--- START OF WORKING DATA ---
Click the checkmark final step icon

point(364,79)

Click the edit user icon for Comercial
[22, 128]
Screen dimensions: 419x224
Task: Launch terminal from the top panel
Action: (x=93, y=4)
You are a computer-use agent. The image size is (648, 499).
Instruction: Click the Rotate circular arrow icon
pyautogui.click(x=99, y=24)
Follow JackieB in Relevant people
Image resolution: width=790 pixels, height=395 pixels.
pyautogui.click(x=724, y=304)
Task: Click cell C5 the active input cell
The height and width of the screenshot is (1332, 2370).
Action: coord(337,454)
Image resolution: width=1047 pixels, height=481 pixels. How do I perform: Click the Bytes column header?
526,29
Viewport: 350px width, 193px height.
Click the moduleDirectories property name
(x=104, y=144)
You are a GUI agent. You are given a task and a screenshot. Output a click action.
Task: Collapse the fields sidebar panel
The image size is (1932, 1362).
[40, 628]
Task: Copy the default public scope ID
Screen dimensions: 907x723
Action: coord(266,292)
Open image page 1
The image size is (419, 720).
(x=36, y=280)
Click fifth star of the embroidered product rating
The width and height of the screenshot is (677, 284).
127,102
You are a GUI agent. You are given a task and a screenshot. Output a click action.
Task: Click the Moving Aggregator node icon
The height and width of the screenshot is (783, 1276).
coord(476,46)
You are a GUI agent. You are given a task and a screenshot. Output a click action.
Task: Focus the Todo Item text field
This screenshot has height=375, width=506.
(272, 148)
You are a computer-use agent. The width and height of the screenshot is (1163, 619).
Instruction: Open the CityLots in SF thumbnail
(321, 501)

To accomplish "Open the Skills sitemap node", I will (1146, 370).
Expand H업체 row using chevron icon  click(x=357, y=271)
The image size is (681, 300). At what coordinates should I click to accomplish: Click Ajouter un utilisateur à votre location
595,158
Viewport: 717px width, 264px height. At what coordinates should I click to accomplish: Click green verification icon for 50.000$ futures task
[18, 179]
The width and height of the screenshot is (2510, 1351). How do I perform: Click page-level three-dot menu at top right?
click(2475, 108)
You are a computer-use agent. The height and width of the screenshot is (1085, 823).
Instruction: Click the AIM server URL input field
--- END OF WORKING DATA ---
EXERCISE AIM :: Set out every line of the records above as a numbered list, leaving out the blank lines.

RESULT OF THE TASK ::
1. Click the checkmark final step icon
2. point(364,79)
3. Click the edit user icon for Comercial
4. [22, 128]
5. Screen dimensions: 419x224
6. Task: Launch terminal from the top panel
7. Action: (x=93, y=4)
8. You are a computer-use agent. The image size is (648, 499).
9. Instruction: Click the Rotate circular arrow icon
10. pyautogui.click(x=99, y=24)
11. Follow JackieB in Relevant people
12. Image resolution: width=790 pixels, height=395 pixels.
13. pyautogui.click(x=724, y=304)
14. Task: Click cell C5 the active input cell
15. The height and width of the screenshot is (1332, 2370).
16. Action: coord(337,454)
17. Image resolution: width=1047 pixels, height=481 pixels. How do I perform: Click the Bytes column header?
18. 526,29
19. Viewport: 350px width, 193px height.
20. Click the moduleDirectories property name
21. (x=104, y=144)
22. You are a GUI agent. You are given a task and a screenshot. Output a click action.
23. Task: Collapse the fields sidebar panel
24. The image size is (1932, 1362).
25. [40, 628]
26. Task: Copy the default public scope ID
27. Screen dimensions: 907x723
28. Action: coord(266,292)
29. Open image page 1
30. The image size is (419, 720).
31. (x=36, y=280)
32. Click fifth star of the embroidered product rating
33. The width and height of the screenshot is (677, 284).
34. 127,102
35. You are a GUI agent. You are given a task and a screenshot. Output a click action.
36. Task: Click the Moving Aggregator node icon
37. The height and width of the screenshot is (783, 1276).
38. coord(476,46)
39. You are a GUI agent. You are given a task and a screenshot. Output a click action.
40. Task: Focus the Todo Item text field
41. This screenshot has height=375, width=506.
42. (272, 148)
43. You are a computer-use agent. The width and height of the screenshot is (1163, 619).
44. Instruction: Open the CityLots in SF thumbnail
45. (321, 501)
46. To accomplish "Open the Skills sitemap node", I will (1146, 370).
47. Expand H업체 row using chevron icon  click(x=357, y=271)
48. The image size is (681, 300). At what coordinates should I click to accomplish: Click Ajouter un utilisateur à votre location
49. 595,158
50. Viewport: 717px width, 264px height. At what coordinates should I click to accomplish: Click green verification icon for 50.000$ futures task
51. [18, 179]
52. The width and height of the screenshot is (2510, 1351). How do I perform: Click page-level three-dot menu at top right?
53. click(2475, 108)
54. You are a computer-use agent. The height and width of the screenshot is (1085, 823).
55. Instruction: Click the AIM server URL input field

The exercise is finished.